According to a recent multi-source report from HelloSafe, an insurance company, Canadians are expected to increase their Halloween spending by 28.4 per cent this year, with the report estimating that Canadians will spend $1.64 billion on Halloween this October.
The bulk of the budget will be directed towards costumes, which will cost $41.50 on average. Additional costs include an average of $22.40 on candies, $12.90 on activities, and $10.80 on decorations.
Over the month of October, $486 million worth of candy is estimated to be sold across the nation. Despite a marked increase over the past two years, Canadians will still be spending less than the $560 million spent on candy in 2019.

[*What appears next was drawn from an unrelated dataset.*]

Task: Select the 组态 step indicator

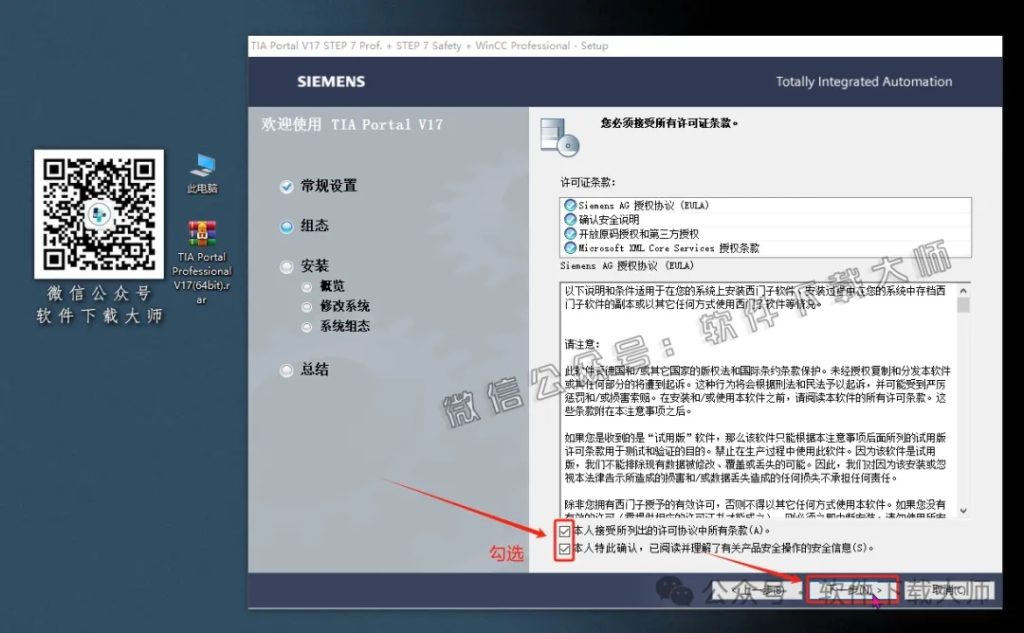Action: coord(285,226)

Supply chain issues and inflation play a significant role in the increased spending. According to Statistics Canada, over the third quarter of 2022, 58.2 per cent of Canadian businesses experienced a rise in supply chain disruptions.
Of these businesses, 82.7 per cent reported delivery delays, 78.3 per cent reported increased prices, and 72.3 per cent reported reduced access to supplies.

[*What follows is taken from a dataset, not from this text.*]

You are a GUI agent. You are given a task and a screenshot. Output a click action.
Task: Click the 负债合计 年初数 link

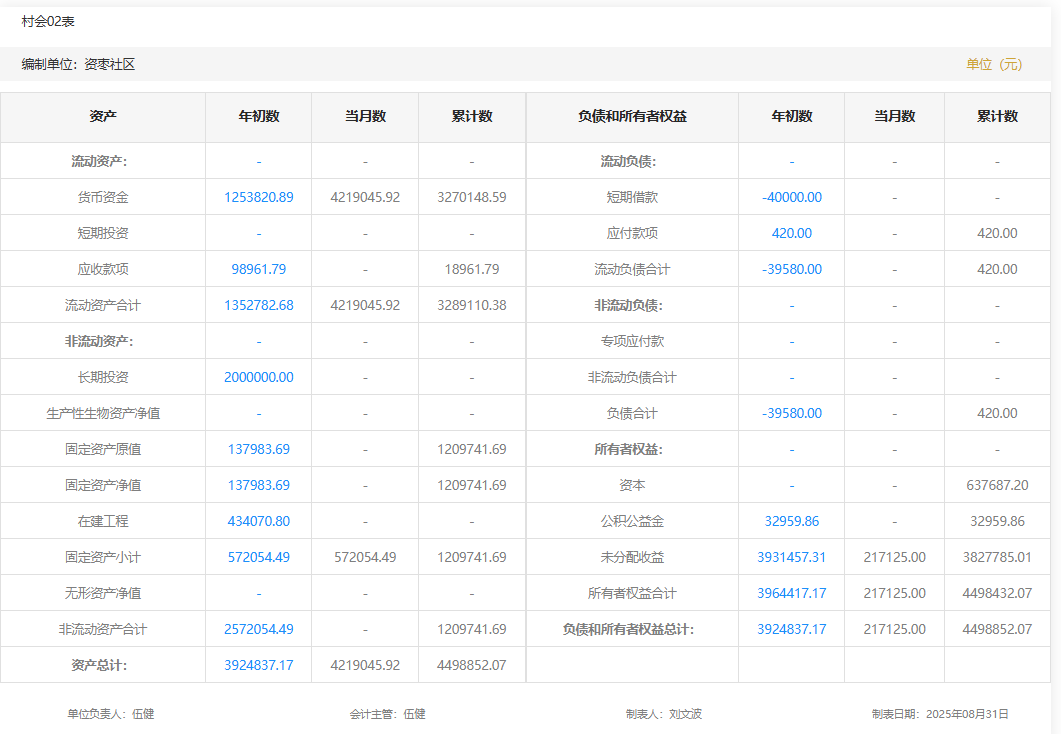(791, 413)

In particular, the production of candies is impacted by the harvesting of sugar in Brazil, which has decreased due to excess rainfall. Currently, Canada imports US$460.77 million worth of sugar and sugar products from Brazil.
University of Toronto economics professor Angelo Melino offered his insight in an email interview with The Medium, stating: “Lack of sugar production is certainly a problem but it’s important to remember that commodity prices are not typically volatile. The price of candy will not continue to increase 10 [to] 20 per cent per year.”

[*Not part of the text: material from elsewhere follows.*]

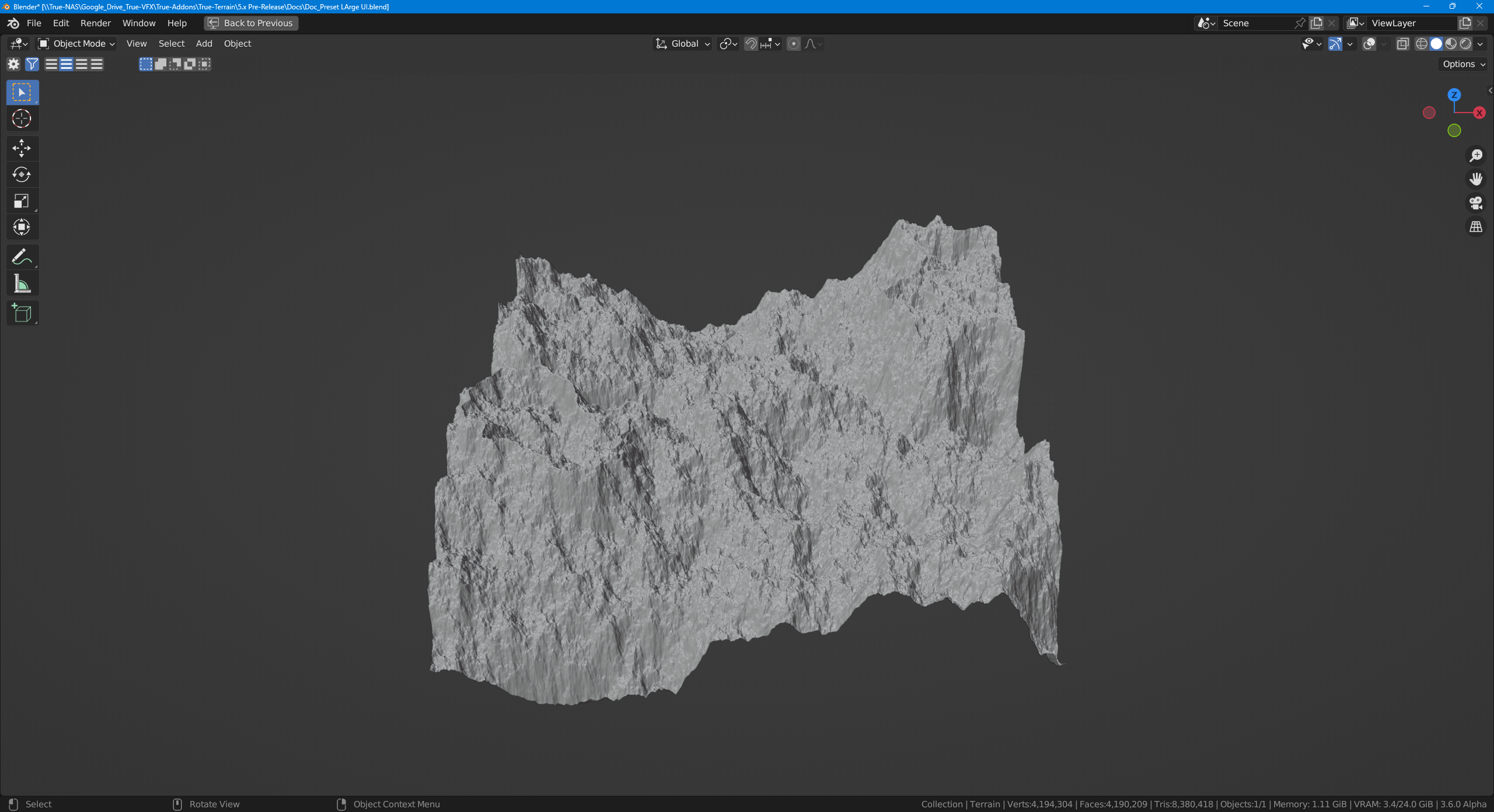Choose the Scale tool

click(22, 201)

When asked what he predicts will happen to the economy and consumer behaviour in 2023, Professor Melino stated, “Relative prices have significantly changed. The substitution effect only amplifies the problem since average workers are losing production power. We’re dealing with the kind of inflation where people will need to cut down on certain purchases.”
While consumers are eager to celebrate Halloween without public health restrictions, a greater budget will be needed to address increasing prices resulting from inflation and supply chain disruptions.